* _Consignes_:
(1) Mettez à jour le texte sur l'alpinisme en le reprenant à partir de « Jeune, l’alpinisme? Certes, l’Antiquité » et jusqu'à « médecin et notable. ». Remplacez « cordée » par « équipe ».
(2) Rédigez la suite du texte sur l'alpinisme, à partir de sa dernière phrase.

* _Texte étudié_:
------------------------------------------------------------------------
Pour remporter ce label, la France, l’Italie et la Suisse s’étaient alliées pour promouvoir l’alpinisme, pratique tout juste bicentenaire tirant son nom de la chaîne de montagnes que ces trois pays ont en commun: les Alpes, lieu historique de cette activité.

Jeune, l’alpinisme? Certes, l’Antiquité porte les traces de l’activité de guides et la première corporation dans le Val d’Aoste (Italie) date du XIIIe siècle. Le Florentin Pétrarque a bien gravi le mont Ventoux vers 1350, Antoine de Ville le mont Aiguille en 1492 pour le compte de Charles VII, le naturaliste suisse Gessner le mont Pilatus en 1555.

Mais l’acte fondateur, si ce n’est l’acte de naissance, reste 1786, avec l’ascension du mont Blanc au départ de Chamonix par une cordée singulière qui porte en elle les valeurs de l’alpinisme: Jacques Balmat, cristallier et pauvre, Michel-Gabriel Paccard, médecin et notable.

Statue de Jacques Balmat et Michel-Gabriel Paccard, à Chamonix
Statue de Jacques Balmat et Michel-Gabriel Paccard, à Chamonix© Getty Images

Le premier avait vaincu les superstitions ancestrales, le second lui a laissé la totalité de la récompense promise pour cet exploit. L’itinéraire a été rapidement répété, partagé et consigné.

Les siècles passant, l’idée de postuler à l’Unesco jaillit autour du point culminant des Alpes en 2008-2009, sur ses versants français et italien, alors que les plus hauts sommets ont été conquis aussi bien dans l’Himalaya que dans les Andes.

A l’époque, les monstres sacrés Walter Bonatti et Reinhold Messner voient leur carrière récompensée d’un Piolet d’Or, l’Oscar de la discipline.
------------------------------------------------------------------------
* _Contenu des données_:
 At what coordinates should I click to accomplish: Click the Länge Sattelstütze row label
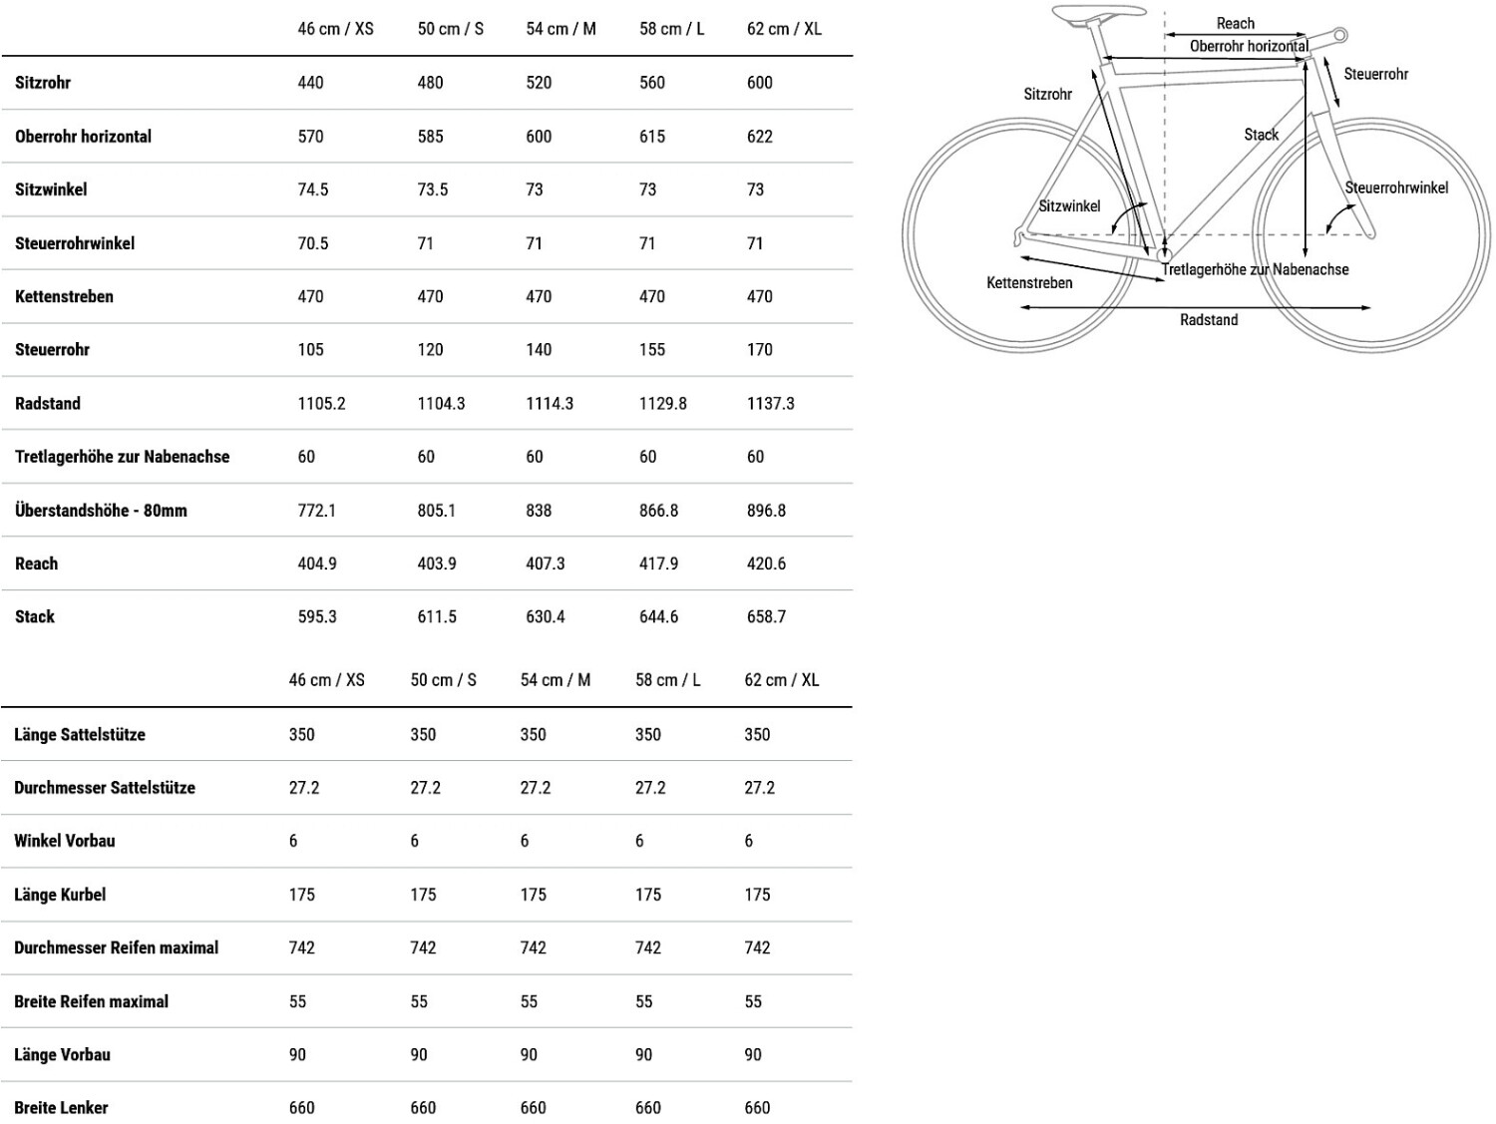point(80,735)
------------------------------------------------------------------------
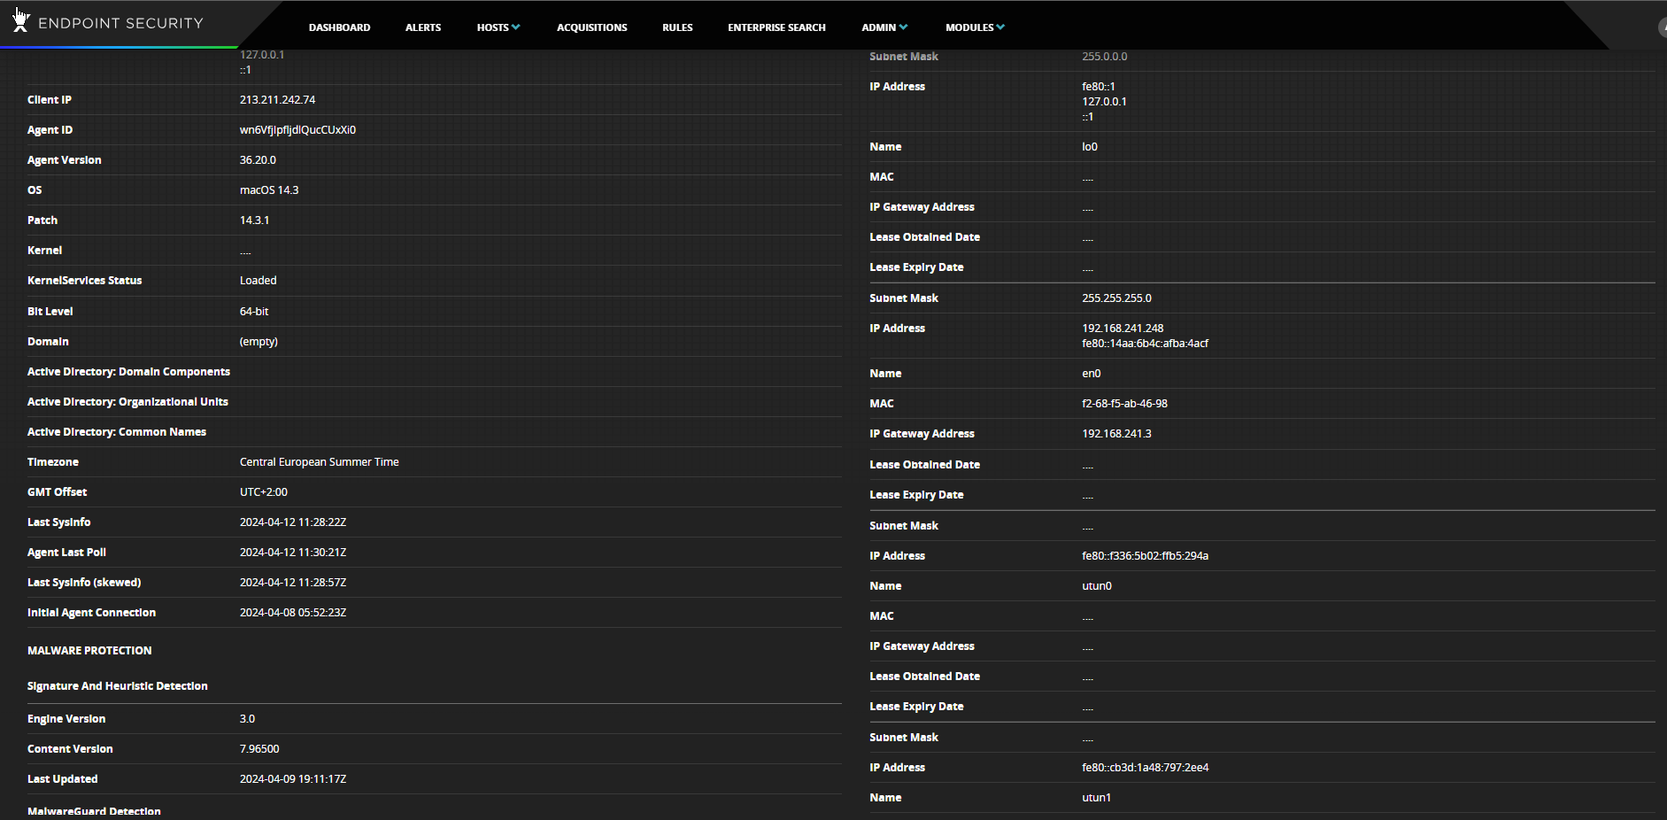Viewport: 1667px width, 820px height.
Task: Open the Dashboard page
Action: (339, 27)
------------------------------------------------------------------------
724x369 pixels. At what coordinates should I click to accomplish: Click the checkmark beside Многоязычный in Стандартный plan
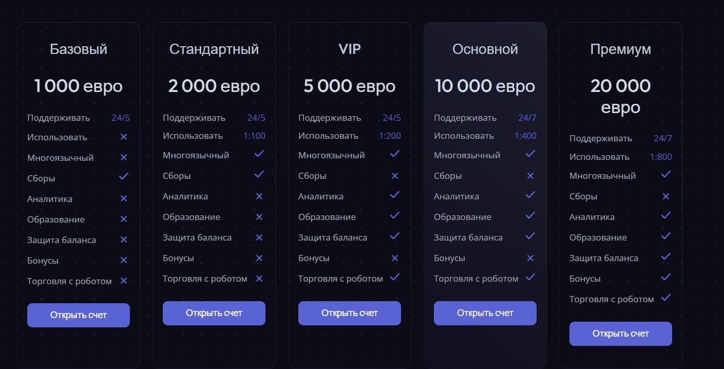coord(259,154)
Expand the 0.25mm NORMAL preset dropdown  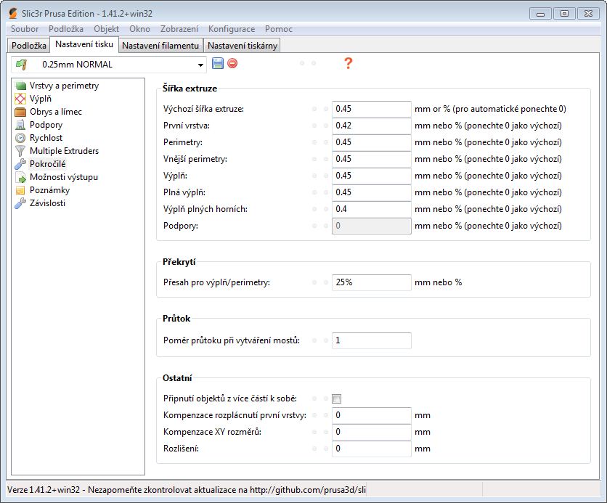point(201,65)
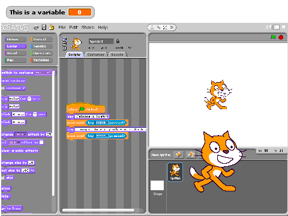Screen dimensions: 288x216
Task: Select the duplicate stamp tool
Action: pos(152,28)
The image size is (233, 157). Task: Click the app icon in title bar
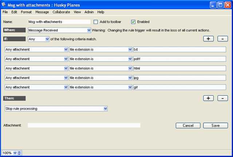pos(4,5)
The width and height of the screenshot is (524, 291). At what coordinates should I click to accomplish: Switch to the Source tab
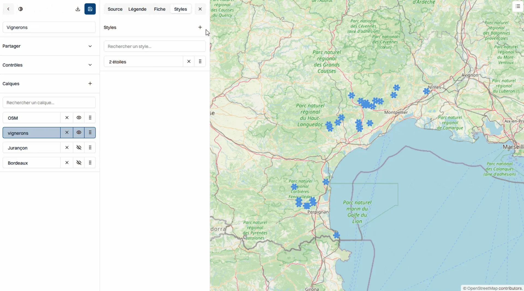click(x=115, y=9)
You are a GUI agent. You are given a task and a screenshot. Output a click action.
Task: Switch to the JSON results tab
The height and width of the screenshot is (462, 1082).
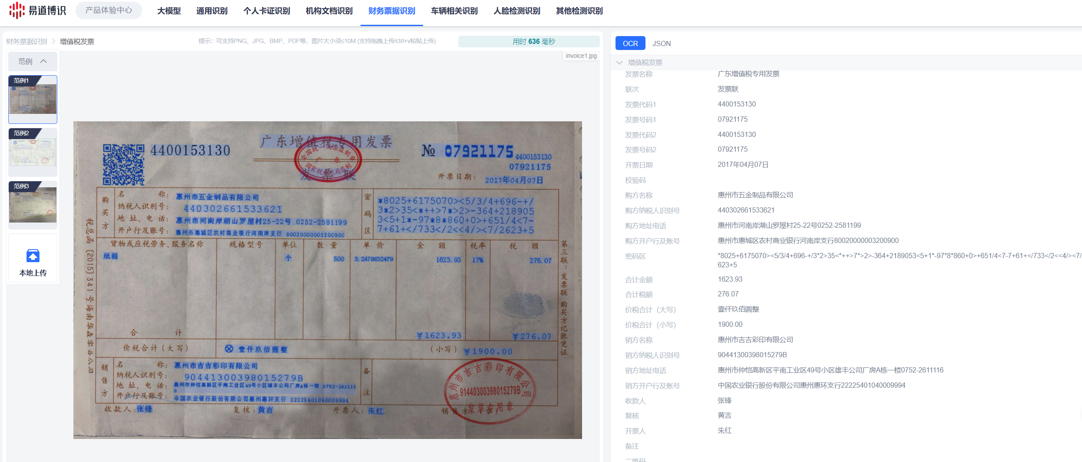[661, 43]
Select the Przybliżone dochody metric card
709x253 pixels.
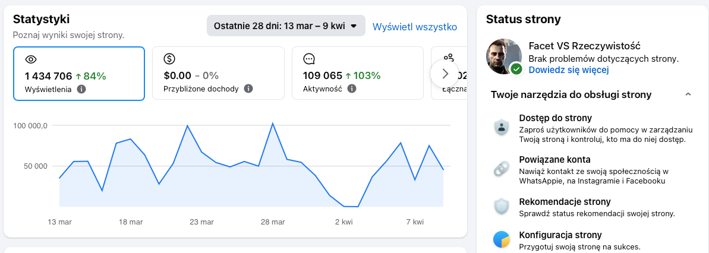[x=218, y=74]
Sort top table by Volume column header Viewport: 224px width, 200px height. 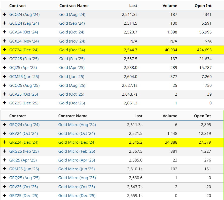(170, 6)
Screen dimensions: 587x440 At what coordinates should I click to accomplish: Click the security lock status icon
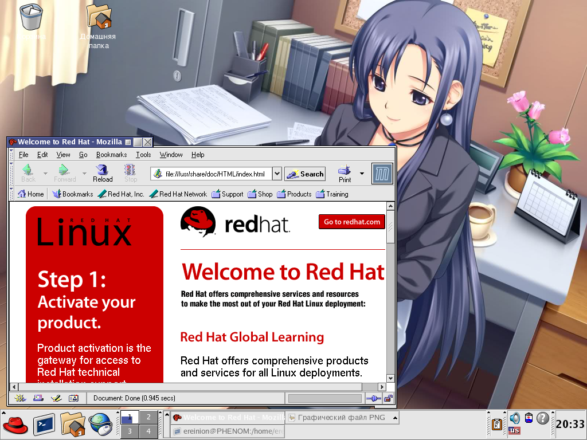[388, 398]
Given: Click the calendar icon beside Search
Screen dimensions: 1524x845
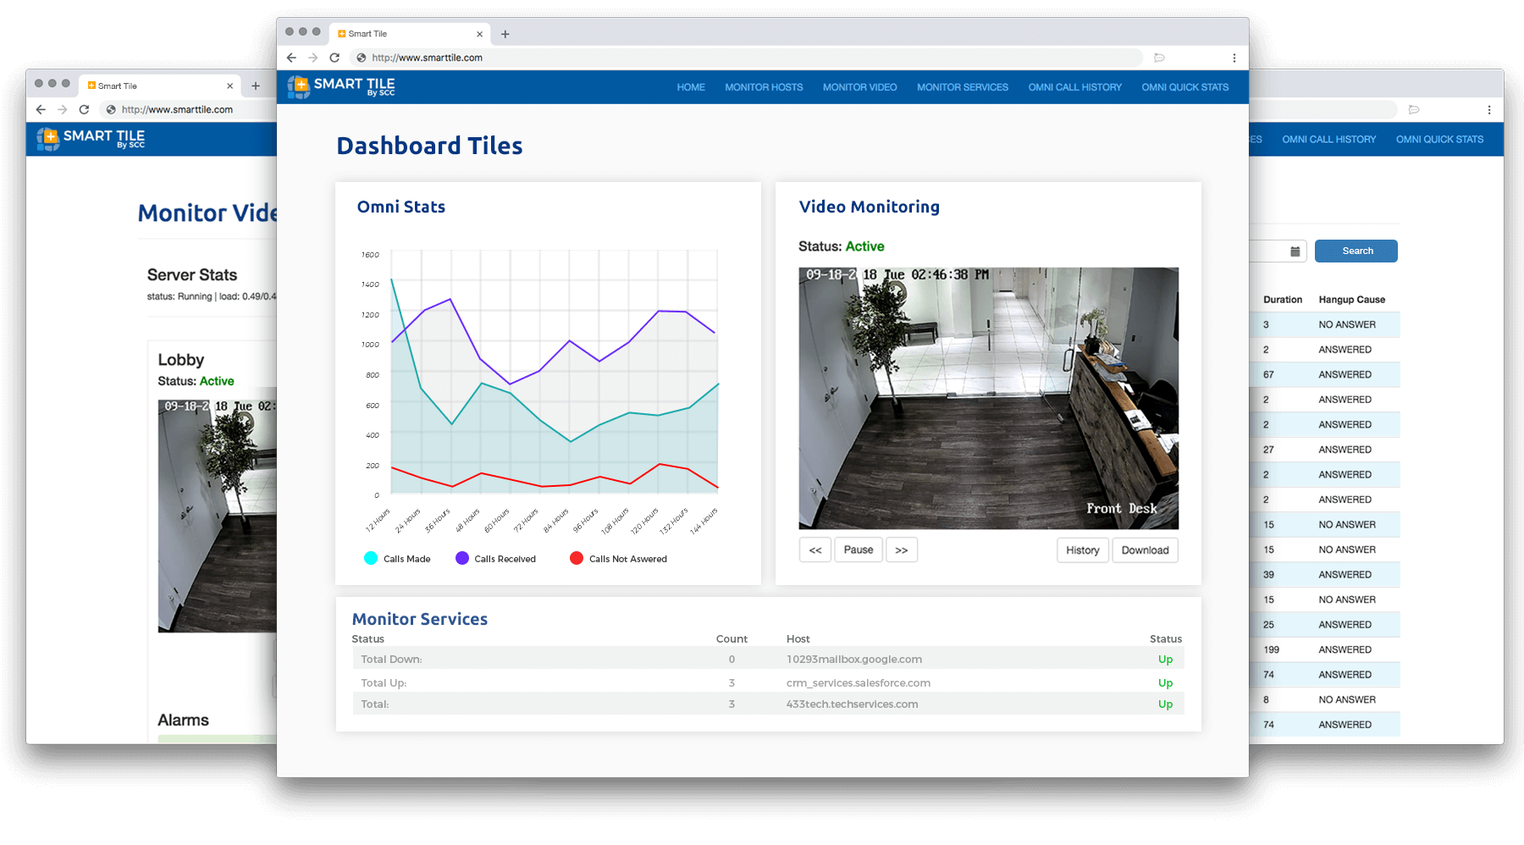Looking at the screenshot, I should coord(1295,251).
------------------------------------------------------------------------
* _Réponses dans l'ordre_:
(1)
Jeune, l’alpinisme? Certes, l’Antiquité porte les traces de l’activité de guides et la première corporation dans le Val d’Aoste (Italie) date du XIIIe siècle. Le Florentin Pétrarque a bien gravi le mont Ventoux vers 1350, Antoine de Ville le mont Aiguille en 1492 pour le compte de Charles VII, le naturaliste suisse Gessner le mont Pilatus en 1555.

Mais l’acte fondateur, si ce n’est l’acte de naissance, reste 1786, avec l’ascension du mont Blanc au départ de Chamonix par une équipe singulière qui porte en elle les valeurs de l’alpinisme: Jacques Balmat, cristallier et pauvre, Michel-Gabriel Paccard, médecin et notable.

(2)
récit de Walter Bonatti dans la presse de 1965
récit de Walter Bonatti dans la presse de 1965© Getty Images

Une manière de dépasser les exploits sportifs et de (re)mettre l’accent sur le « style alpin », ces ascensions avec un minimum d’aide et d’équipements « dans le respect de l’environnement et des populations, avec une éthique », souligne Claude Gardien, guide et chargé de mission côté français.

Style de vie

Un comité de pilotage est créé en 2011. « Il a fallu domestiquer les mots de l’Unesco, ça nous a pris du temps et ça a été difficile de trouver des mots communs pour décrire les 10.000 facettes de l’alpinisme », raconte Bernard Prud’homme, comparse de Gardien. Les Suisses se joindront au projet par la suite, apportant leur savoir-faire, ayant fait reconnaître leur gestion du danger d’avalanches. « La candidature a permis de renforcer les liens entre les communautés et organisations d’alpinistes », se réjouit Luigi Cortese, membre du groupe de coordination de la candidature.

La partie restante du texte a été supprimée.